Input records
<<<<

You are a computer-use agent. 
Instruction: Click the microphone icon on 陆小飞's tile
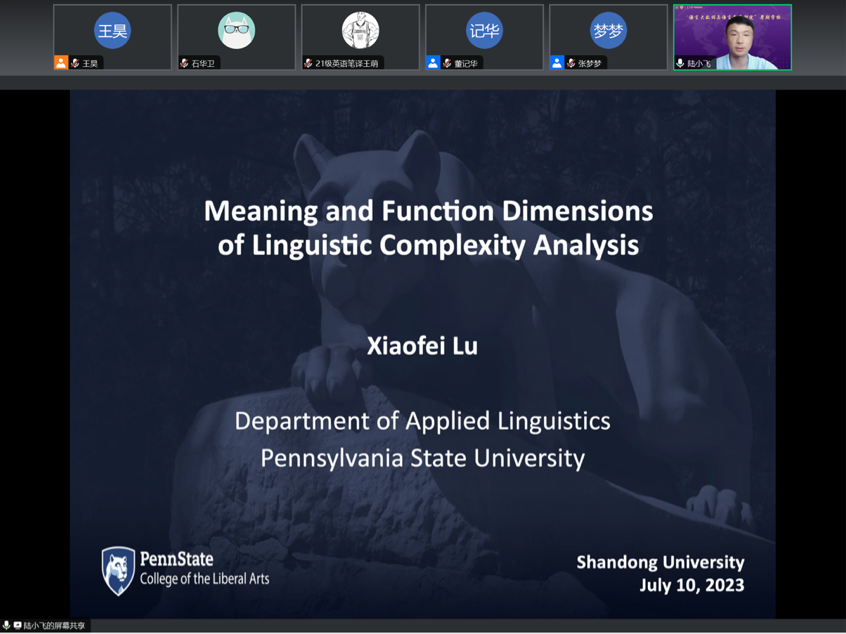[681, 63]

>>>>
<<<<

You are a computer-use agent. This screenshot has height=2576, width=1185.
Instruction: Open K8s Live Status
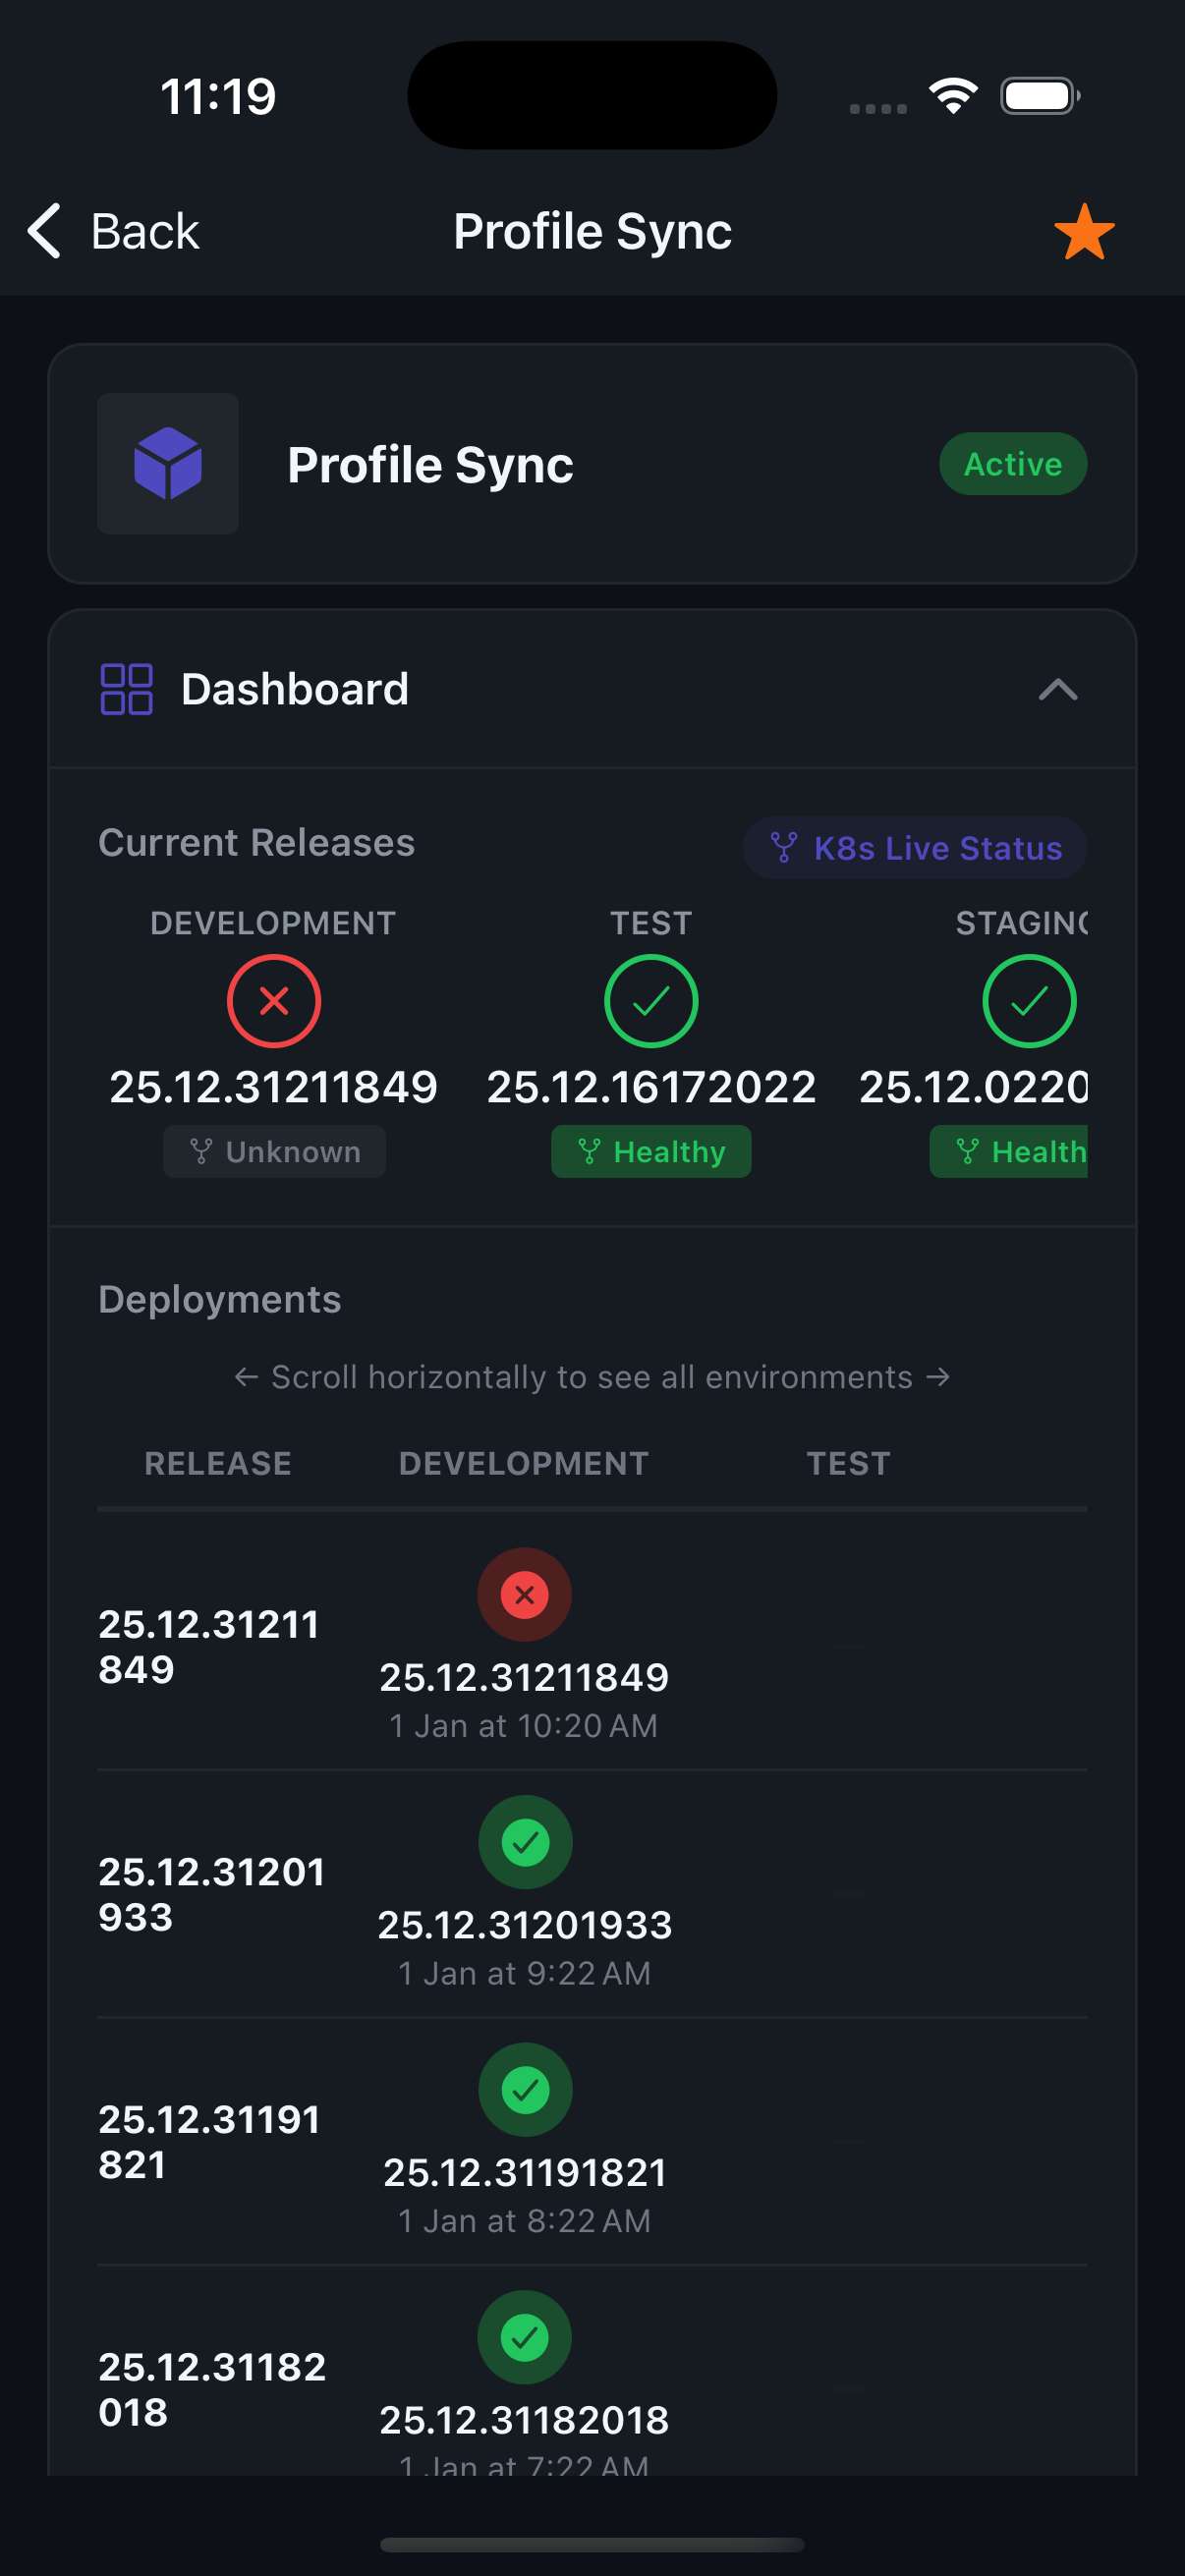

>>>>

From the entries above, tally every line holding the string "computer". Give only the count.

Answer
2